When and why did you start sculpturing? Any story behind it?

I started making sculpture when I quit smoking in 1995. I figured that I needed something to do with my hands if I was going to give up cigarettes. The epiphany was that I started to feel very guilty about littering the fiberglass filters and in atonement, I started picking up trash in the park where I walked every morning. From that, I made my first found object assemblage sculptures.

Why are you the person you are today?

Joseph Wheelwright is a master carver of stones and bones in the Boston area. I met him in 1995 and joined his wood carving master class to learn how the craft. To pay for the classes, I apprenticed with him and in the process of watching him work in the studio, prepare exhibitions, install work for collectors and ship work around the globe. He became a mentor to me.

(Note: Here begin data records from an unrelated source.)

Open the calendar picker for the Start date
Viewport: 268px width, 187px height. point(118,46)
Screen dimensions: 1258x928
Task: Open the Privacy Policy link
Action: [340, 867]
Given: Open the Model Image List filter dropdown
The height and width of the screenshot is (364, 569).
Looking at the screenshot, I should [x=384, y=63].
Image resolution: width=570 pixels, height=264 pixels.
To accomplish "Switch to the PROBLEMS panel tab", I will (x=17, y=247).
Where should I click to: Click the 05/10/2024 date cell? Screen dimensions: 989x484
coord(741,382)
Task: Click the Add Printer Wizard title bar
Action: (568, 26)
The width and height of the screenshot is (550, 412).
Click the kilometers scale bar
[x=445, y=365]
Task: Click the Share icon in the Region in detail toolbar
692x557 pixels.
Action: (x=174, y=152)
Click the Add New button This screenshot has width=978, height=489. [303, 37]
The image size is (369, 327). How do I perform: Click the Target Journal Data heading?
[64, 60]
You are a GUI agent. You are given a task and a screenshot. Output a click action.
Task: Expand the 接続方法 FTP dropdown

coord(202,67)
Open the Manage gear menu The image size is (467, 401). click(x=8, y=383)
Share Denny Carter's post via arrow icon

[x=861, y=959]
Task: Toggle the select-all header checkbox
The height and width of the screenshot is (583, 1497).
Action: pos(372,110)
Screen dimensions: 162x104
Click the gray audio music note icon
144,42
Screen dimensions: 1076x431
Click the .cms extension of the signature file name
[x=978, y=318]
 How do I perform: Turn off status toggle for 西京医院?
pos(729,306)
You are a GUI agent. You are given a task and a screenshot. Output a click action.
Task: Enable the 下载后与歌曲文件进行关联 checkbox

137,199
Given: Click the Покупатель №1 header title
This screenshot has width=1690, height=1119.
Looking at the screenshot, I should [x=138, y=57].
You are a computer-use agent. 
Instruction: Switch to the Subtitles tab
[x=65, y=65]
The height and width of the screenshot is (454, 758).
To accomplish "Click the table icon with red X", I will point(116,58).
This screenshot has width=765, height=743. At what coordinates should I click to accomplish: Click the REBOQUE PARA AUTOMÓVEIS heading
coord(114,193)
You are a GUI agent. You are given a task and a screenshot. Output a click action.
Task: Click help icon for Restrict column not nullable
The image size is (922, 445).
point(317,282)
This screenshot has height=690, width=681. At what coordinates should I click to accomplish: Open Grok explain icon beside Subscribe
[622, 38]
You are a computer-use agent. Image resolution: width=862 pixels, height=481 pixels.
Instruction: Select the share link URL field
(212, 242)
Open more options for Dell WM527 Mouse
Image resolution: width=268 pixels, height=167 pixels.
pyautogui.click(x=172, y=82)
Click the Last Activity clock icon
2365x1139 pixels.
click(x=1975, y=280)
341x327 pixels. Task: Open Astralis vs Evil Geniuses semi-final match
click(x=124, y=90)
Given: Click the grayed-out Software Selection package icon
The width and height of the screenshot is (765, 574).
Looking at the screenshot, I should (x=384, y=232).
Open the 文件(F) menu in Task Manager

Do you have any story funny, touching, or important to you that you’d like to share with us?

The first solo exhibition I had in Boston was at the headquarters of the DPW on Frontage St in South Boston. I approached the director, Bob Silive, with a proposal for an exhibition of my found object assemblage sculptures and he accepted. The guys in the office, seemed to love the work, given that these guys had spent their lives, looking at the stuff that gets thrown away and thinking that it looked like something else out of context. It was great to feel so appreciated and understood as an emerging artist.

What are your passions in life?

Working in my studio, smelling the sea air, observing wildlife, people watching.

What does Boston mean to you?

Boston is my hometown.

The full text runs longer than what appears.